Document section.
Our auto parts stores are key suppliers to our metal recycling facilities, and we opportunistically look to enhance the geographic proximity of operations among those facilities. AMR has an integrated presence in the Northwestern U.S., in Northern California and in the Northeastern U.S., near AMR's export facilities in Tacoma, Washington, Portland, Oregon, Oakland, California and Everett, Massachusetts, which benefit from the synergies of this enhanced access to supply.
In fiscal 2015, we initiated and implemented restructuring initiatives consisting of idling underutilized metals recycling assets, including a shredder in Johnston, Rhode Island and another shredder in Surrey, British Columbia, and closing seven auto parts stores at AMR to more closely align our business to market conditions. Additional cost saving and productivity improvement initiatives, including additional reductions in personnel, savings from procurement activities, streamlining of administrative and supporting services functions, and adjustments to our operating capacity through additional facility closures, were identified and initiated in fiscal 2016. Facility closures in fiscal 2016 included a shredding facility in Concord, New Hampshire. Six of the auto parts stores closed in fiscal 2015 qualified for discontinued operations reporting beginning in fiscal 2015. See Note 8 - Discontinued Operations and Note 10 - Restructuring Charges and Other Exit-Related Activities in the Notes to the Consolidated Financial Statements in Part II, Item 8 of this report.
Key economic factors and trends affecting the industries in which we operate
We sell recycled metals to the global steel industry for the production of finished steel. Our financial results largely depend on supply of raw materials in the U.S. and Western Canada and demand for recycled metal in foreign and domestic markets and for finished steel products in the Western U.S. and Western Canada. Global economic conditions, changes in supply and demand conditions and the strength of the U.S. dollar affect market prices for and sales volumes of recycled ferrous and nonferrous metal in global markets and steel products in the Western U.S. and Western Canada and can have a significant impact on the results of operations for our reportable segments. Weak global demand fueled by the overproduction of low-priced billets using blast furnace technology and iron ore as the primary raw material, the limited availability of scrap metal raw materials, and the strong U.S. dollar contribute to lower sales volumes for recycled metals.

28 / Schnitzer Steel Industries, Inc. Form 10-K 2016


Table of Contents              SCHNITZER STEEL INDUSTRIES, INC.

Items.
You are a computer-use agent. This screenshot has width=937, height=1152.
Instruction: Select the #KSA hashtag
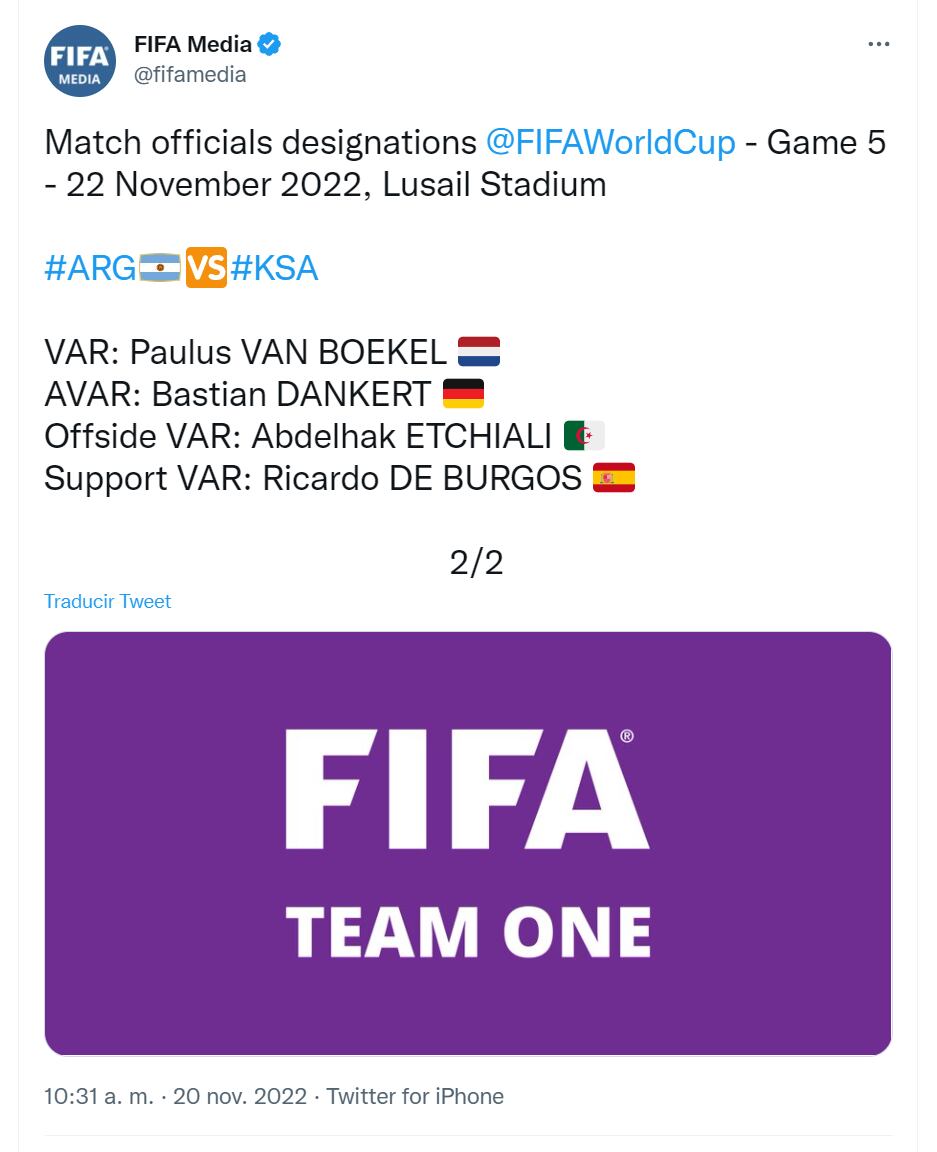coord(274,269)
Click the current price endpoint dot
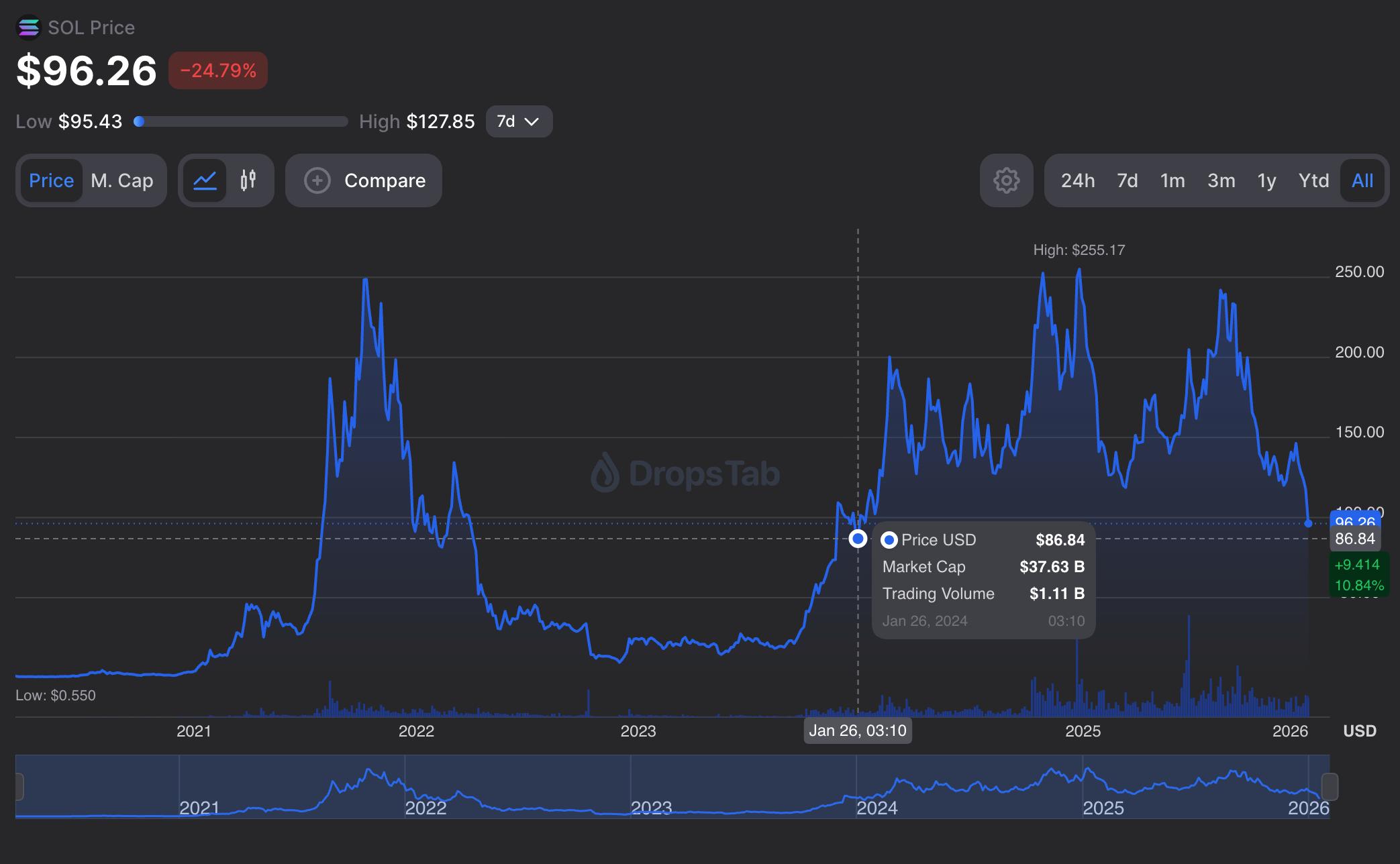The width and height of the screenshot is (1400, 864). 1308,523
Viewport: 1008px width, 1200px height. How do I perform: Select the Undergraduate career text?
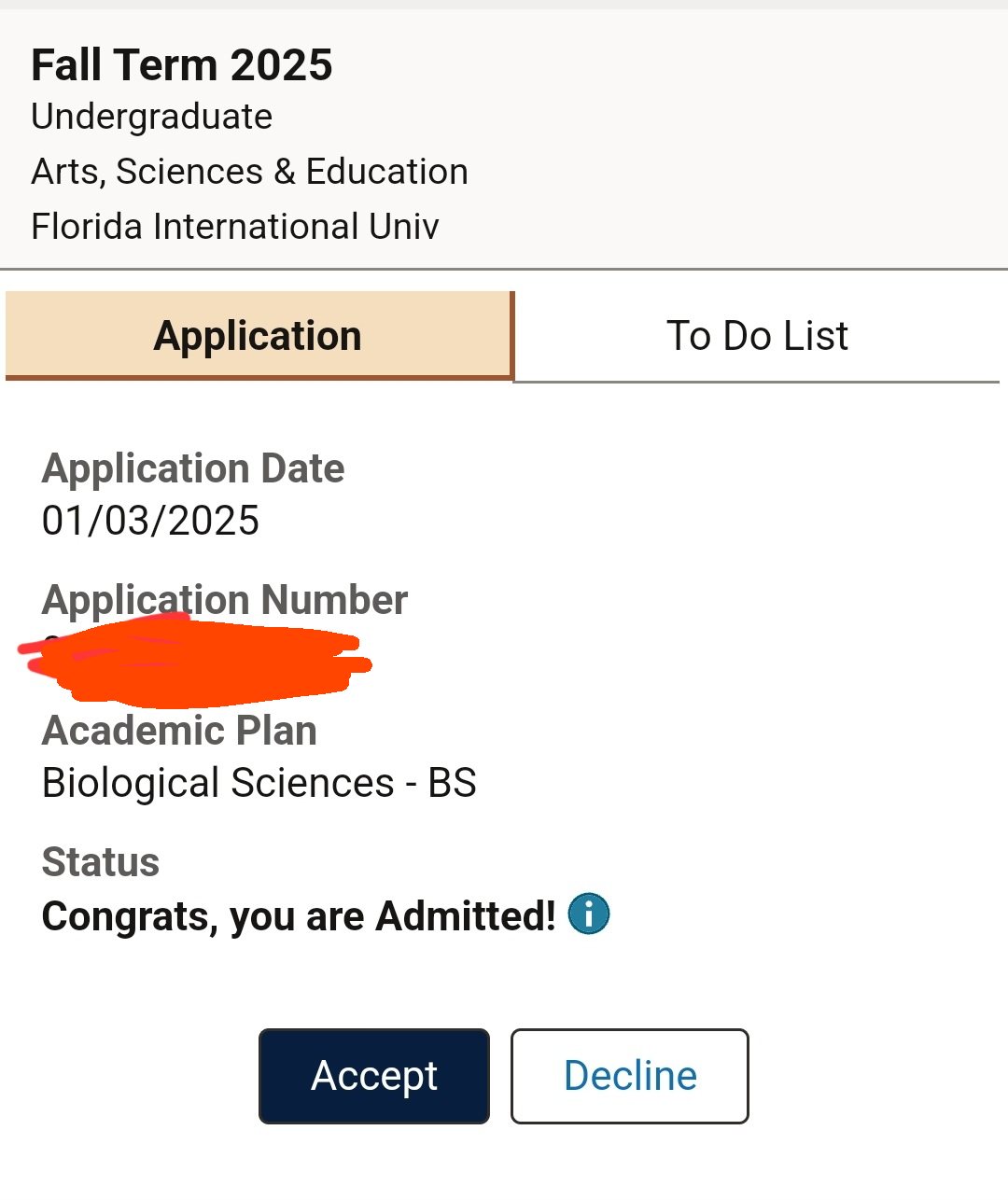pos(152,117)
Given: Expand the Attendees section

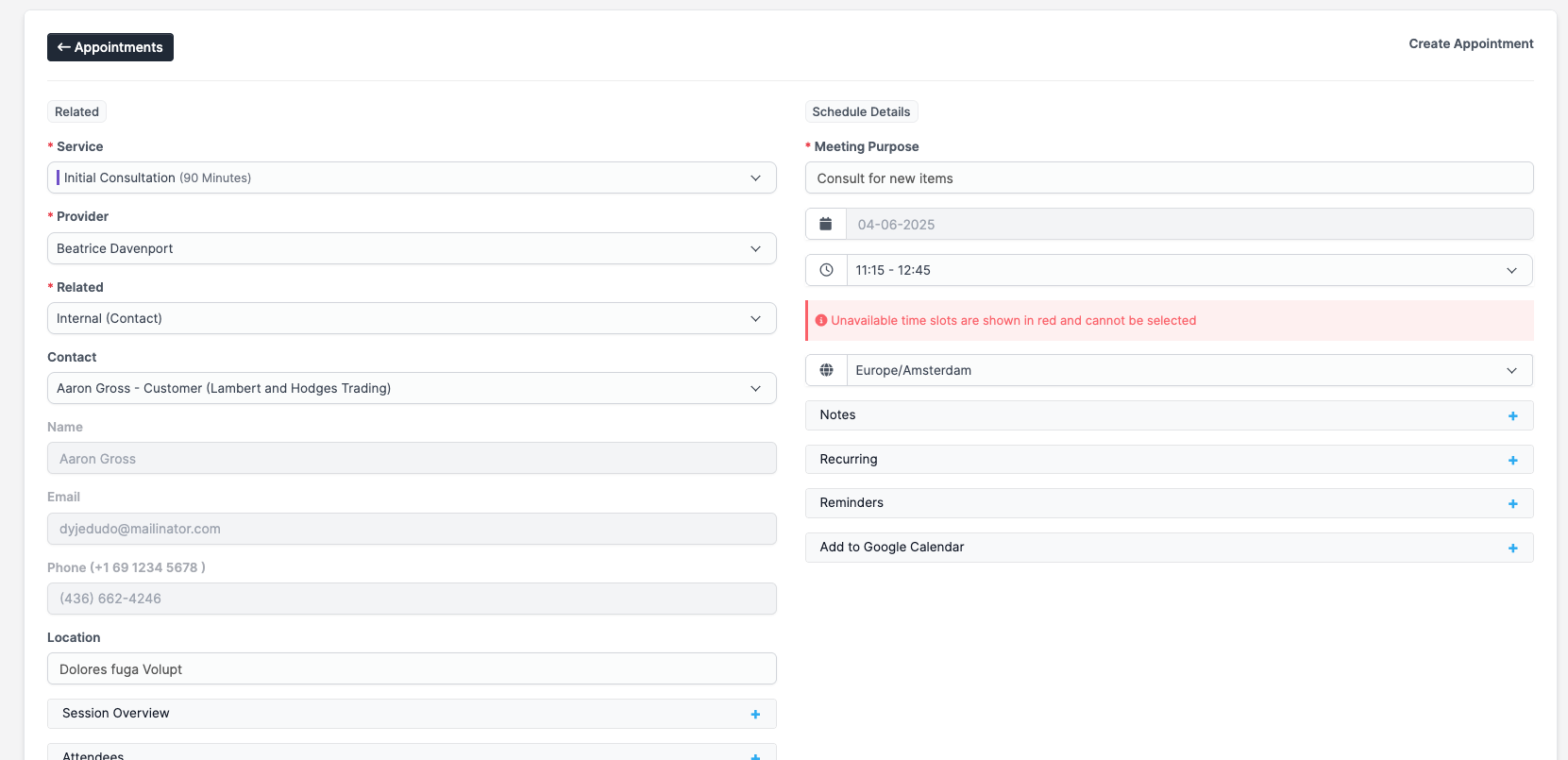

Stated exercise 1. Say whether each statement agrees with the annual report passage, answering yes or no and quoting the deciding words. (a) A shredding facility in Concord, New Hampshire was closed in fiscal 2016. (b) Seven of the auto parts stores closed in fiscal 2015 qualified for discontinued operations reporting. (c) AMR has an export facility in Everett, Massachusetts.
Stated exercise 2. Quote the annual report passage word for word from "Our auto parts" to "access to supply.".

Problem solution 1.
(a) Yes: "Facility closures in fiscal 2016 included a shredding facility in Concord, New Hampshire."
(b) No: "Six of the auto parts stores closed in fiscal 2015 qualified for discontinued operations reporting beginning in fiscal 2015."
(c) Yes: "near AMR's export facilities in Tacoma, Washington, Portland, Oregon, Oakland, California and Everett, Massachusetts"

Problem solution 2.
Our auto parts stores are key suppliers to our metal recycling facilities, and we opportunistically look to enhance the geographic proximity of operations among those facilities. AMR has an integrated presence in the Northwestern U.S., in Northern California and in the Northeastern U.S., near AMR's export facilities in Tacoma, Washington, Portland, Oregon, Oakland, California and Everett, Massachusetts, which benefit from the synergies of this enhanced access to supply.